Content starts

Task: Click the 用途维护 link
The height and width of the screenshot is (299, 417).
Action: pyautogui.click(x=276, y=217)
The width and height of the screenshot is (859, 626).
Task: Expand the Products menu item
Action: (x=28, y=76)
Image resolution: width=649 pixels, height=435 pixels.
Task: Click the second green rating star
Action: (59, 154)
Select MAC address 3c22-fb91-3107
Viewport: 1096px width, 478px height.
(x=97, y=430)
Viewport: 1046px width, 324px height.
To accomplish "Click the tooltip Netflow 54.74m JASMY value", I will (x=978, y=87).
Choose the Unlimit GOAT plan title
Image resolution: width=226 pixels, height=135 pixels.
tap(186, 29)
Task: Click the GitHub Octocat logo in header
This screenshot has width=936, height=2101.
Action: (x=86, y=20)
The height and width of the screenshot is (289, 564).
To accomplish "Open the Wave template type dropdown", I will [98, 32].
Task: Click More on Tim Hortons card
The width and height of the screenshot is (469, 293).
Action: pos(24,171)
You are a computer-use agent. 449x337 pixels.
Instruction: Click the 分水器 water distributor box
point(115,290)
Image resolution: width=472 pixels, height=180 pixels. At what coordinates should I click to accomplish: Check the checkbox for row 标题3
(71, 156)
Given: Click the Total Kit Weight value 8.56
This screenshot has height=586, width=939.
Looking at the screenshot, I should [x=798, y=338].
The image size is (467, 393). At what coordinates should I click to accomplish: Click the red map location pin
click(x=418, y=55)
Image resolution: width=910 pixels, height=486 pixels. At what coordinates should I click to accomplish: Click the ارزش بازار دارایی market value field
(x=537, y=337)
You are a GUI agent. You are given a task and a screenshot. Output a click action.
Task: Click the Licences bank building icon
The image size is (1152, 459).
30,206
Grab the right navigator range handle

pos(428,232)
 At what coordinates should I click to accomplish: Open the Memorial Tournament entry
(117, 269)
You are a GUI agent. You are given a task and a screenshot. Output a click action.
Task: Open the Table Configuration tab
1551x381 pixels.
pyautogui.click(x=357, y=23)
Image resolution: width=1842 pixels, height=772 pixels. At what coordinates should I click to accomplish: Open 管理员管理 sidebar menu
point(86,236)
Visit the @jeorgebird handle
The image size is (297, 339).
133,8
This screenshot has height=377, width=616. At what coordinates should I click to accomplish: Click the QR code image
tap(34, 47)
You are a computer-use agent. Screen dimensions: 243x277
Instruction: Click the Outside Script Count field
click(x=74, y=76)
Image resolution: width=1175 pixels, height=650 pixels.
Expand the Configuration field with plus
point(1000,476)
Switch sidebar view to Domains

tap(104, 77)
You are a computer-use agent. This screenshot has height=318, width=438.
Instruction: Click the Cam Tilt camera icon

Content ends

Make an exact copy of the listing, including every line.

Task: Click the 用途维护 link
The height and width of the screenshot is (299, 417).
Action: pyautogui.click(x=276, y=217)
The width and height of the screenshot is (859, 626).
Task: Expand the Products menu item
Action: (x=28, y=76)
Image resolution: width=649 pixels, height=435 pixels.
Task: Click the second green rating star
Action: (59, 154)
Select MAC address 3c22-fb91-3107
Viewport: 1096px width, 478px height.
(x=97, y=430)
Viewport: 1046px width, 324px height.
To accomplish "Click the tooltip Netflow 54.74m JASMY value", I will (x=978, y=87).
Choose the Unlimit GOAT plan title
Image resolution: width=226 pixels, height=135 pixels.
tap(186, 29)
Task: Click the GitHub Octocat logo in header
This screenshot has width=936, height=2101.
Action: (x=86, y=20)
The height and width of the screenshot is (289, 564).
To accomplish "Open the Wave template type dropdown", I will [98, 32].
Task: Click More on Tim Hortons card
The width and height of the screenshot is (469, 293).
Action: pos(24,171)
You are a computer-use agent. 449x337 pixels.
Instruction: Click the 分水器 water distributor box
point(115,290)
Image resolution: width=472 pixels, height=180 pixels. At what coordinates should I click to accomplish: Check the checkbox for row 标题3
(71, 156)
Given: Click the Total Kit Weight value 8.56
This screenshot has height=586, width=939.
Looking at the screenshot, I should [x=798, y=338].
The image size is (467, 393). At what coordinates should I click to accomplish: Click the red map location pin
click(x=418, y=55)
Image resolution: width=910 pixels, height=486 pixels. At what coordinates should I click to accomplish: Click the ارزش بازار دارایی market value field
(x=537, y=337)
You are a GUI agent. You are given a task and a screenshot. Output a click action.
Task: Click the Licences bank building icon
The image size is (1152, 459).
30,206
Grab the right navigator range handle

pos(428,232)
 At what coordinates should I click to accomplish: Open the Memorial Tournament entry
(117, 269)
You are a GUI agent. You are given a task and a screenshot. Output a click action.
Task: Open the Table Configuration tab
1551x381 pixels.
pyautogui.click(x=357, y=23)
Image resolution: width=1842 pixels, height=772 pixels. At what coordinates should I click to accomplish: Open 管理员管理 sidebar menu
point(86,236)
Visit the @jeorgebird handle
The image size is (297, 339).
133,8
This screenshot has height=377, width=616. At what coordinates should I click to accomplish: Click the QR code image
tap(34, 47)
You are a computer-use agent. Screen dimensions: 243x277
Instruction: Click the Outside Script Count field
click(x=74, y=76)
Image resolution: width=1175 pixels, height=650 pixels.
Expand the Configuration field with plus
point(1000,476)
Switch sidebar view to Domains

tap(104, 77)
You are a computer-use agent. This screenshot has height=318, width=438.
Instruction: Click the Cam Tilt camera icon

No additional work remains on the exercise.